Lady Business: Women in power vs. empowering women, coronavirus edition
Hello and welcome to Lady Business, a newsletter about women, the business world, and all the ways they overlap. You can sign up for Lady Business and read previous issues here. This is the 100th (!) issue, published April 26, 2020.
Covid Celebrities
Angela Merkel. Jacinda Ardern. Gretchen Whitmer. London Breed. Lori Lightfoot.
But also: Kristi Noem. Carolyn Goodman.
If you’re in the business of writing about gender, sooner or later (or, let’s face it, all of the time) you’ll be told how “empowering” your work should be. Which always makes me wince a little bit.
“Empowerment” is corporate-speak for PR and positive spin. It implies that all things that women do are interesting and good and should be uncritically covered, like journalistic cheerleading. And, obviously, it’s not what any journalist should be in the business of doing.
Combatting sexism and misogyny both institutional and specific? That’s every journalist’s responsibility. Doing so by identifying more women who have done important things, however complicated their legacies? Yes. And by writing about subjects that have been historically under-covered, because they primarily affect or are important to women? Absolutely.

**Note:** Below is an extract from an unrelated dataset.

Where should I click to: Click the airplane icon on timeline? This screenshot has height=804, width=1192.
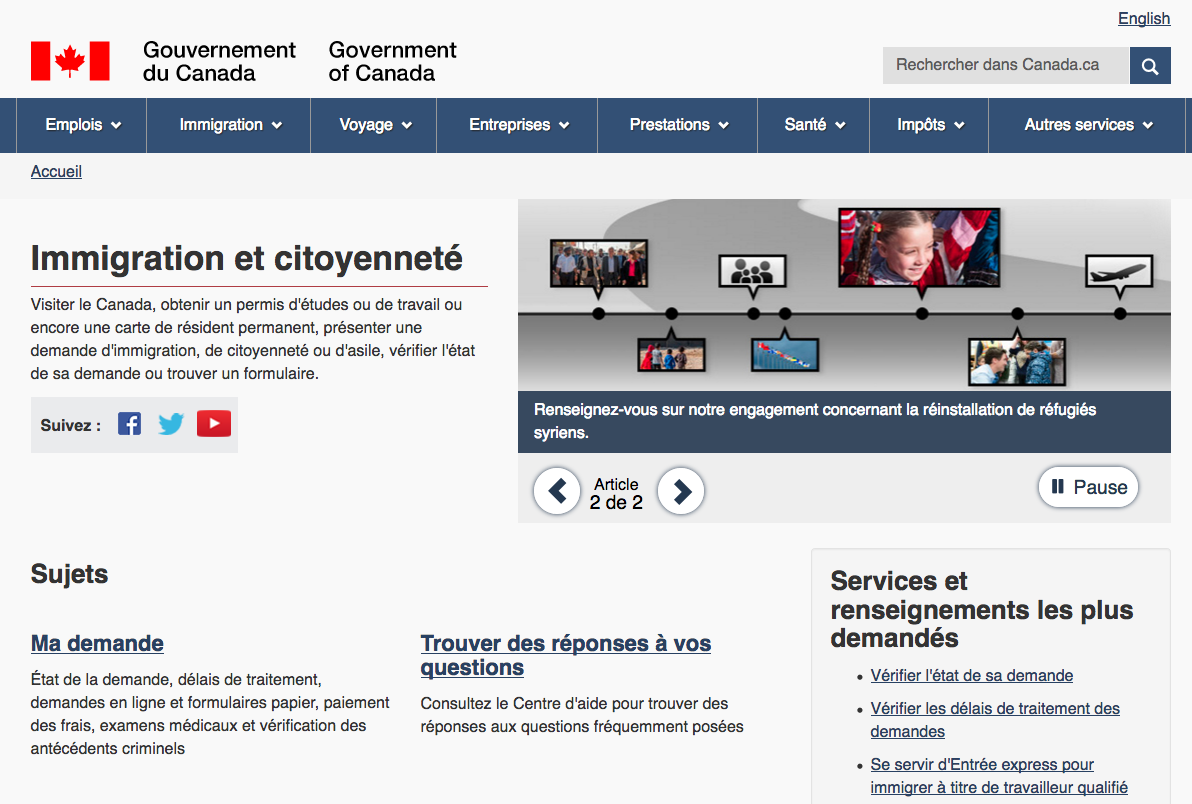tap(1119, 271)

Covering everything that every woman does, but only in ways that put her in a good light? Nope, not my job. Or any journalist’s. Even if there’s a particular sanctimonious fury often reserved for women who let down other women by reporting unpleasant facts about yet other women, thus reserving that oft-cited special place in hell, etc. etc. etc.

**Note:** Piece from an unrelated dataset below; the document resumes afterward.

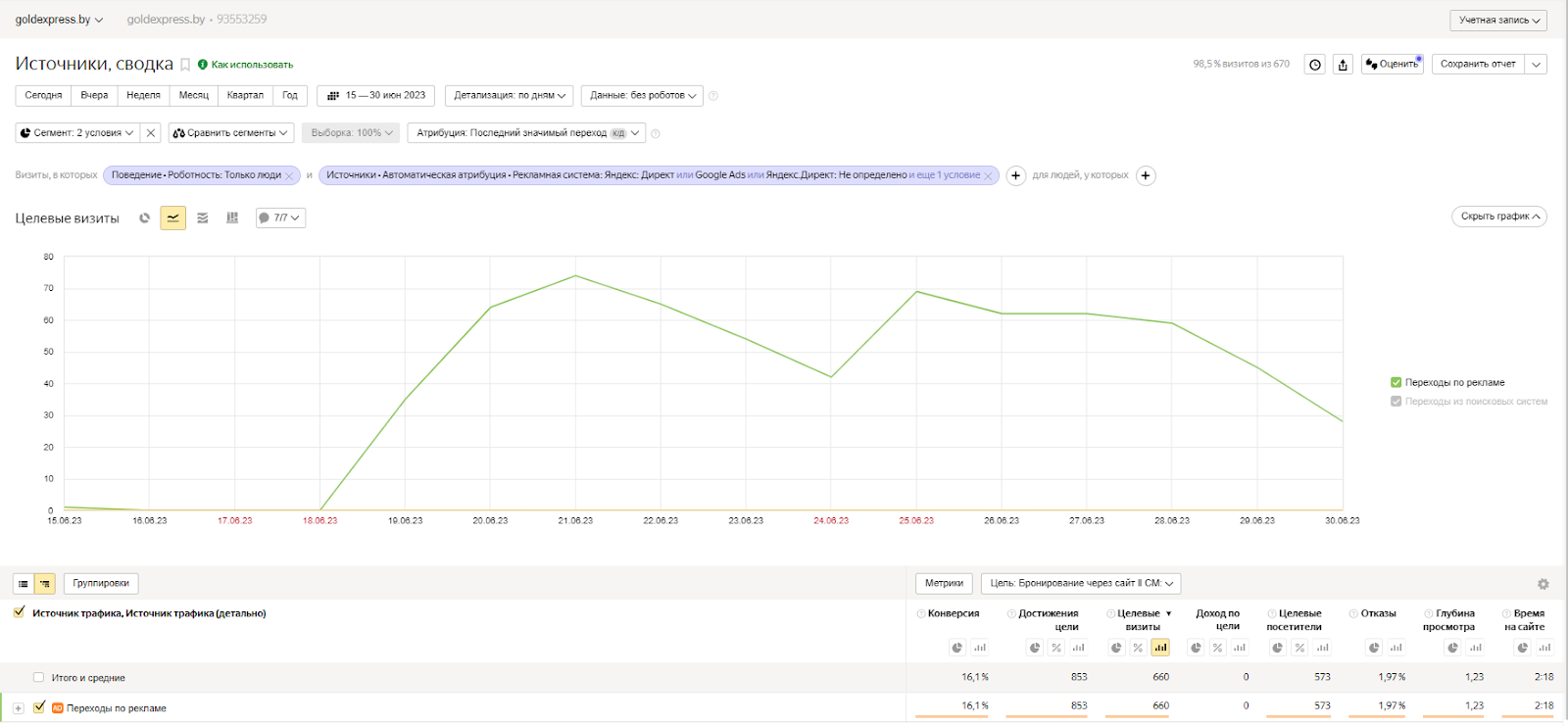
Task: Switch table to flat list view
Action: click(24, 584)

Which brings me to the contradictions of one of the happier Covid-19 news cycles of recent weeks: As has been widely noted, the world (and state and local) leaders who are best handling the pandemic mostly seem to be women. Yet that doesn’t mean that all of the best crisis leaders are women -- or that all of those failing are men:
South Dakota Gov. Kristi Noem on Thursday bemoaned Congress' restrictions on coronavirus relief funds allocated to the state. … Her comments come on the heels of a stunning surge of coronavirus cases in South Dakota. Noem, a Republican, has faced criticism for refusing to issue a mandatory stay-at-home order, even following an outbreak at a major pork processing plant in the state.
This might be a counter-intuitive argument to make in this very bluntly-named newsletter, and it’s a subtle one. But the “woman=good leader” construction is simplistic and flattening at best, putting all women leaders on a handful of precarious pedestals -- and offering them much less opportunity for failure.
I very much applaud the recognition that Ardern and Merkel and Lightfoot et al are getting, for listening to scientists and public health officials and acting calmly and rationally and humanely, and for not letting their egos get in the way of saving their citizens’ lives. I am, like Rebecca Traister, so sick “of listening to men argue about which of them is more powerful.” And I very much believe the umpteen studies showing that women leaders, in general, outperform men.
But I don’t think it has to do with any genetic gender essentialism so much as higher requirements for baseline competence. So few women, still, are able to break through the ranks of mediocre men, and those that do have to “work twice as hard and be twice as smart” to get half the credit, as former Australian prime minister Julia Gillard put it.
Once that handful of hardworking women does break through, many of them are good leaders. Some of them are not. It would be nice for all of our leaders to have a higher level of baseline competence. It would be so amazing if they were all listening to scientists and public health officials, and acting calmly, rationally, and humanely.
But there’s no way to get there if male leaders aren’t held to the same high standards of baseline competence -- and if we don’t have as many women allowed to fail, and be criticized for doing so, as those we want to celebrate.
Lady Bits
--“Sometimes having anything be possible makes it harder, because you don’t even know where to start. The truth is, we’re always cooking with some constraints. We just don’t realize that often constraints are a gift.” I always enjoy interviewing Samin Nosrat.
--“No. We are not open for brunch. There is no more brunch.” Prune’s Gabrielle Hamilton, heartbreaking and funny, on closing her iconic restaurant and wondering if it will ever re-open.
--I’ve never actually been very fond of Little Women, for all that I read it multiple times growing up. But I finally saw Greta Gerwig’s adaptation and adored it, especially the maturity she let Amy earn and the deft, meta way she handled the ever-problematic ending. And it sent me down the rabbit hole of “think pieces about secondary Little Women characters and their real-life inspirations”: Marmee, Amy, Beth.